Study text:
Cultural and political battles

Longstanding efforts to normalise the presence of LGBTQI+ people and shift conservative narratives produced high levels of acceptance and support for LGBTQI+ rights. Thailand ranks 44 out of 196 countries in Equaldex’s Equality Index, which rates countries according to their LGBTQI+-friendliness. But unlike most other countries, it places higher for public attitudes than for its laws.

This meant Thai LGBTQI+ activists were able to use the broadly favourable climate of opinion to pressure politicians. They turned LGBTQI+ rights into a bandwagon politicians wanted to join for political gain. As a result, some of the major parties competing in the 2023 election campaigned on pledges to push for marriage equality. This included the progressive Move Forward party, which won the most seats.

But military-appointed senators stopped Move Forward forming a government, and instead Pheu Thai Party, a populist party twice deposed in military coups, formed a coalition with military-aligned parties – not the outcome young democracy activists had hoped for. Still, the new prime minister, Srettha Thavisin, had also promised to send a bill to parliament.

What is expected: Print the full passage on LGBTQI+ rights in Thailand, from its heading to its last sentence, word for word.

Dataset:
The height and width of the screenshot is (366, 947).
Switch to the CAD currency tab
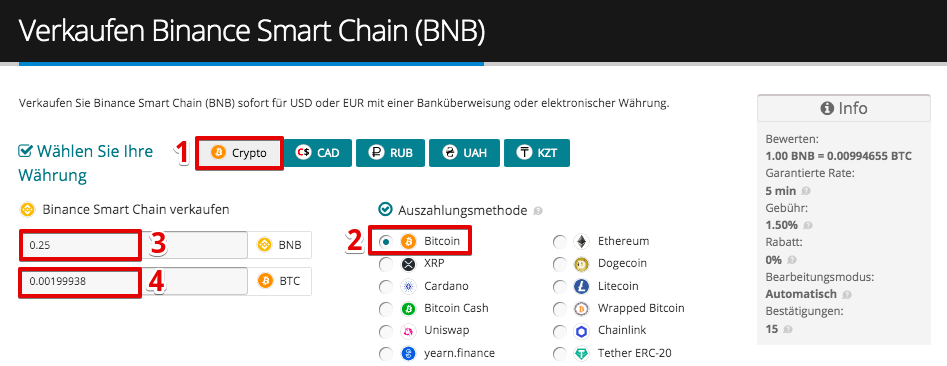(317, 153)
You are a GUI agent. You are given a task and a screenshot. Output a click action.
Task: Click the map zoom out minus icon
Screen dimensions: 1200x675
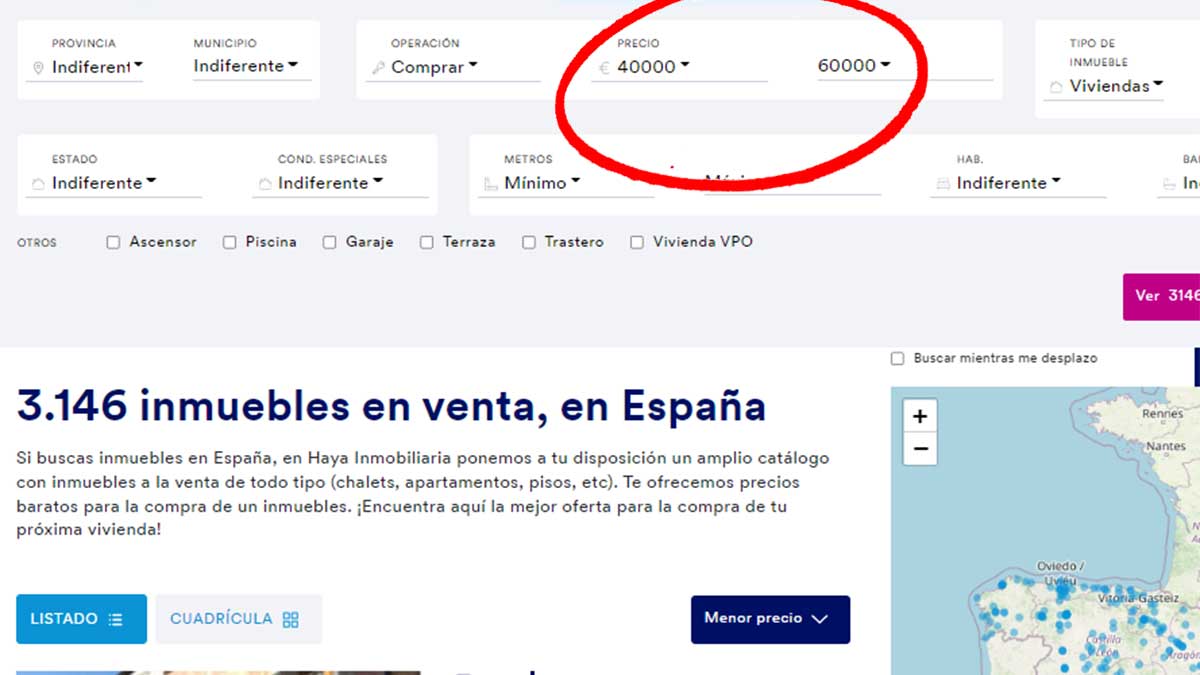coord(920,449)
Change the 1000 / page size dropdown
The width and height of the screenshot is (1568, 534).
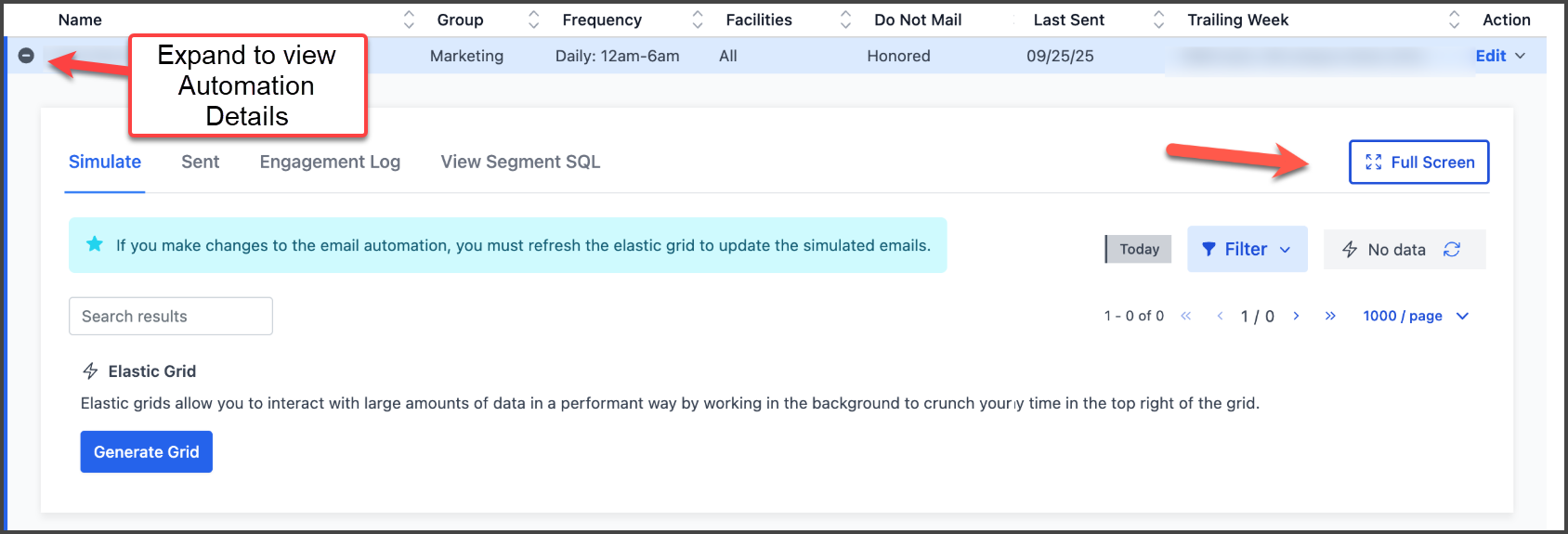tap(1415, 316)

Solution to the problem:
Cultural and political battles

Longstanding efforts to normalise the presence of LGBTQI+ people and shift conservative narratives produced high levels of acceptance and support for LGBTQI+ rights. Thailand ranks 44 out of 196 countries in Equaldex’s Equality Index, which rates countries according to their LGBTQI+-friendliness. But unlike most other countries, it places higher for public attitudes than for its laws.

This meant Thai LGBTQI+ activists were able to use the broadly favourable climate of opinion to pressure politicians. They turned LGBTQI+ rights into a bandwagon politicians wanted to join for political gain. As a result, some of the major parties competing in the 2023 election campaigned on pledges to push for marriage equality. This included the progressive Move Forward party, which won the most seats.

But military-appointed senators stopped Move Forward forming a government, and instead Pheu Thai Party, a populist party twice deposed in military coups, formed a coalition with military-aligned parties – not the outcome young democracy activists had hoped for. Still, the new prime minister, Srettha Thavisin, had also promised to send a bill to parliament.